The sooner you overcome your vanity and become more client-oriented, the better your business survival chances are. You don’t know how to trigger your audience into action? Chill out - no one actually knows that for sure. The best you can do is to experiment and to precisely evaluate the statistics that follow your experiments.

source: mastercard.com
source: mastercard.com

Making a rearrangement in your website categories, polishing your copy, challenging your online community, changing your newsletter formula, designing an exit-intent popup or coming up with a crazy landing page? There is no wrong answer, neither a right one, until the numbers say so. In the following paragraphs, you can find two very different, yet most impressive experimental campaigns along with the numbers that prove them working.

AutoScout24

AutoScout24 is one of Europe’s largest online marketplaces for new and used automobiles. The company managed to increase the conversion rate of their contact form by 22% by simply making some minor changes to the form itself. Why and how did they do that?
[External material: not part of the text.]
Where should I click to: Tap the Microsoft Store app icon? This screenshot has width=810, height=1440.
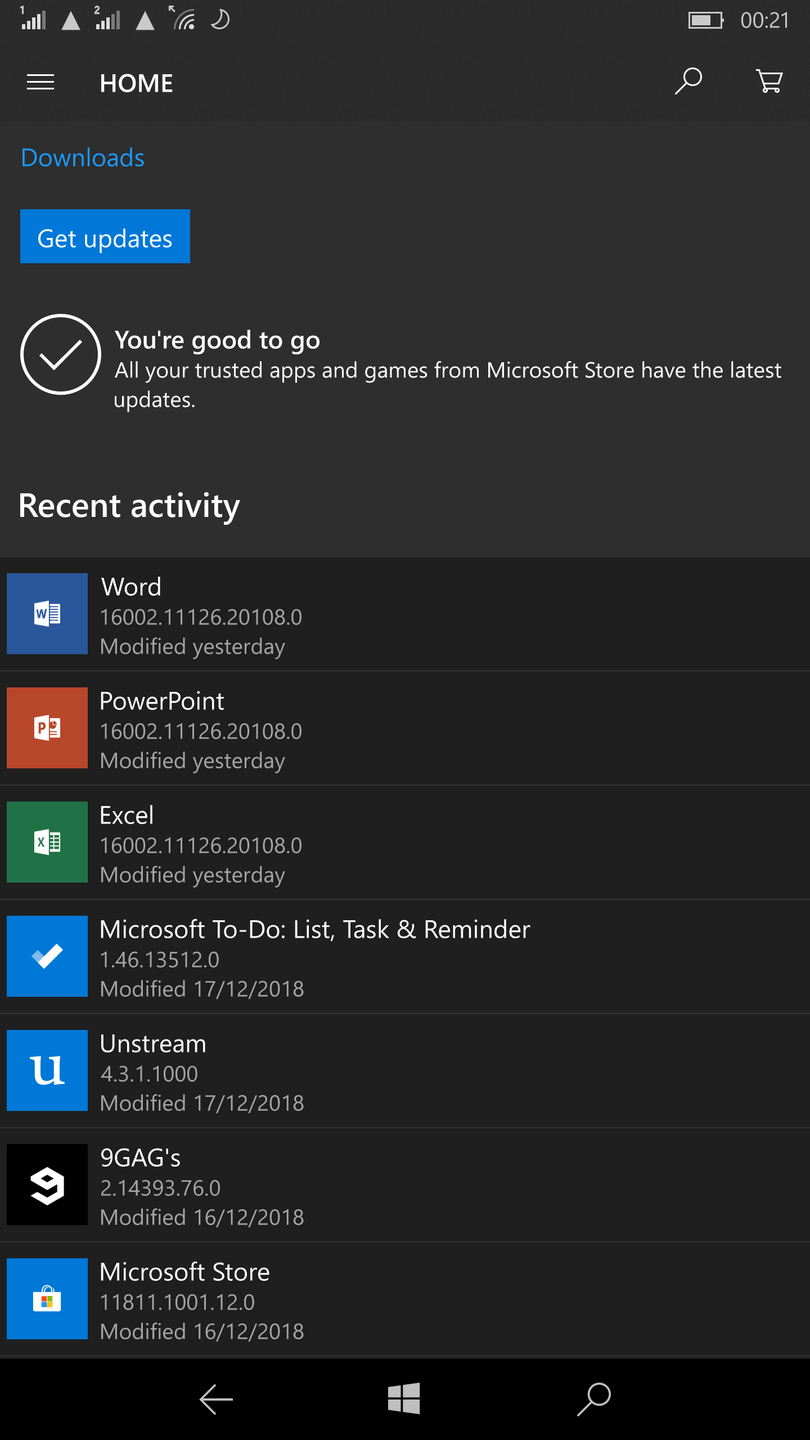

An ongoing user research study of AutoScout24 (also a wise thing to perform every now and then) showed that customers often abandon the contact form because they feel insecure about how to address the other party and initiate a communication process. So how about an automatically filled-in contact form?

source: optimizely.com
source: optimizely.com

After A/B testing the idea with Optimizely, the results happened to be quite clear - people loved the idea of not having to address someone personally. That’s how a simple contact form experiment led to a gigantic boost of business revenue at the end of the day.

Code.org had the bright idea to introduce millions of students across the USA to computer science during their “Hour of Code” campaign. How did they manage to engage 15 million people in less than 5 days and increase their signups by nearly 30%? No, they didn’t spend a fortune, nor did they re-discover the wheel. They experimented with the campaign’s copy, its message, and its call to action.

source: optimizely.com
source: optimizely.com

What their team did was simply a very well-played message manoeuvring. It perfectly matched both the cultural character of the region and the hot topic of our decade - community engagement. Playing the gentle “exemplary citizen” string turned out to be a groundbreaking idea for the campaign and played a huge part in its ultimate success story.

There are literally millions of other business experiment and growth hacking case studies that tell a different story with the same moral: never settle with what you already did. Think bigger, dig deeper and analyze further. Hypothesize, rearrange, investigate and improve - because “everything flows and nothing abides” -from Heraclitus’ Ancient Greece until this very day.